◆ INSTRUCTIONS TO FOLLOW
Return every record exactly as it appears. Leave nothing out.

◆ TASK DATA
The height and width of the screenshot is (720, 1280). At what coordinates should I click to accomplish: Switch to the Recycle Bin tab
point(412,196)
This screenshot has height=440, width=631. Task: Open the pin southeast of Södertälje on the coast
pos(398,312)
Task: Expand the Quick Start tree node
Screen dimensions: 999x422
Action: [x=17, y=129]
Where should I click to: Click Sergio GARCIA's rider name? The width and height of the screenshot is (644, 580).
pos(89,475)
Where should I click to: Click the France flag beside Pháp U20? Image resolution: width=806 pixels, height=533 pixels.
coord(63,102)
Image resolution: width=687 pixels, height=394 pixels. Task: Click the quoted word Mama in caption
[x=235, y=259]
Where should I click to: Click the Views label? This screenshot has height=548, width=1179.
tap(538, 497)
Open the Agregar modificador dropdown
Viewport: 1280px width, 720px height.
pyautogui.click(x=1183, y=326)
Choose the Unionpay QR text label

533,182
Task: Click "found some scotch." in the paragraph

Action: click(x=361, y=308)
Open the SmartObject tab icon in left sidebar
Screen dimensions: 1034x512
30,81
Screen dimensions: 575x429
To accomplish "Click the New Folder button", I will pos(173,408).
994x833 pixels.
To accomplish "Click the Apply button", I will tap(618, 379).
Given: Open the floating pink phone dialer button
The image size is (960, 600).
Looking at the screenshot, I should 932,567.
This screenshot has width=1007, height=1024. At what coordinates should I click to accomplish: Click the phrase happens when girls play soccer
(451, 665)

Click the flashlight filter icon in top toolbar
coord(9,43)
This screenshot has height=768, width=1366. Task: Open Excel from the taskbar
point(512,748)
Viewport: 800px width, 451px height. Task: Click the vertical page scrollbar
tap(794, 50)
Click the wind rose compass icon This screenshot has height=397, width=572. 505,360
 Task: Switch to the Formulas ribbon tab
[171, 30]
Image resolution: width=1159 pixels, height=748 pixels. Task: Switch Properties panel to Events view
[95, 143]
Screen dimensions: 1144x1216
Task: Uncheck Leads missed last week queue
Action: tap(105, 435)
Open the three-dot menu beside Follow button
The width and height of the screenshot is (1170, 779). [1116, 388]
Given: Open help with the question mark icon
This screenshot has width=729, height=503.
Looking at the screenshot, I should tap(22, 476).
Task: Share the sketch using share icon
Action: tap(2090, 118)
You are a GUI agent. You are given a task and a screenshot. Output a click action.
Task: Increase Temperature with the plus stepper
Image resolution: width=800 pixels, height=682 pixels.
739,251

◆ RESULT OF THIS EXERCISE
The height and width of the screenshot is (720, 1280). At what coordinates should I click to accomplish: Switch to the Recycle Bin tab
point(412,196)
This screenshot has height=440, width=631. Task: Open the pin southeast of Södertälje on the coast
pos(398,312)
Task: Expand the Quick Start tree node
Screen dimensions: 999x422
Action: [x=17, y=129]
Where should I click to: Click Sergio GARCIA's rider name? The width and height of the screenshot is (644, 580).
pos(89,475)
Where should I click to: Click the France flag beside Pháp U20? Image resolution: width=806 pixels, height=533 pixels.
coord(63,102)
Image resolution: width=687 pixels, height=394 pixels. Task: Click the quoted word Mama in caption
[x=235, y=259]
Where should I click to: Click the Views label? This screenshot has height=548, width=1179.
tap(538, 497)
Open the Agregar modificador dropdown
Viewport: 1280px width, 720px height.
pyautogui.click(x=1183, y=326)
Choose the Unionpay QR text label

533,182
Task: Click "found some scotch." in the paragraph

Action: click(x=361, y=308)
Open the SmartObject tab icon in left sidebar
Screen dimensions: 1034x512
30,81
Screen dimensions: 575x429
To accomplish "Click the New Folder button", I will pos(173,408).
994x833 pixels.
To accomplish "Click the Apply button", I will tap(618, 379).
Given: Open the floating pink phone dialer button
The image size is (960, 600).
Looking at the screenshot, I should 932,567.
This screenshot has width=1007, height=1024. At what coordinates should I click to accomplish: Click the phrase happens when girls play soccer
(451, 665)

Click the flashlight filter icon in top toolbar
coord(9,43)
This screenshot has height=768, width=1366. Task: Open Excel from the taskbar
point(512,748)
Viewport: 800px width, 451px height. Task: Click the vertical page scrollbar
tap(794, 50)
Click the wind rose compass icon This screenshot has height=397, width=572. 505,360
 Task: Switch to the Formulas ribbon tab
[171, 30]
Image resolution: width=1159 pixels, height=748 pixels. Task: Switch Properties panel to Events view
[95, 143]
Screen dimensions: 1144x1216
Task: Uncheck Leads missed last week queue
Action: tap(105, 435)
Open the three-dot menu beside Follow button
The width and height of the screenshot is (1170, 779). [1116, 388]
Given: Open help with the question mark icon
This screenshot has width=729, height=503.
Looking at the screenshot, I should tap(22, 476).
Task: Share the sketch using share icon
Action: tap(2090, 118)
You are a GUI agent. You are given a task and a screenshot. Output a click action.
Task: Increase Temperature with the plus stepper
Image resolution: width=800 pixels, height=682 pixels.
739,251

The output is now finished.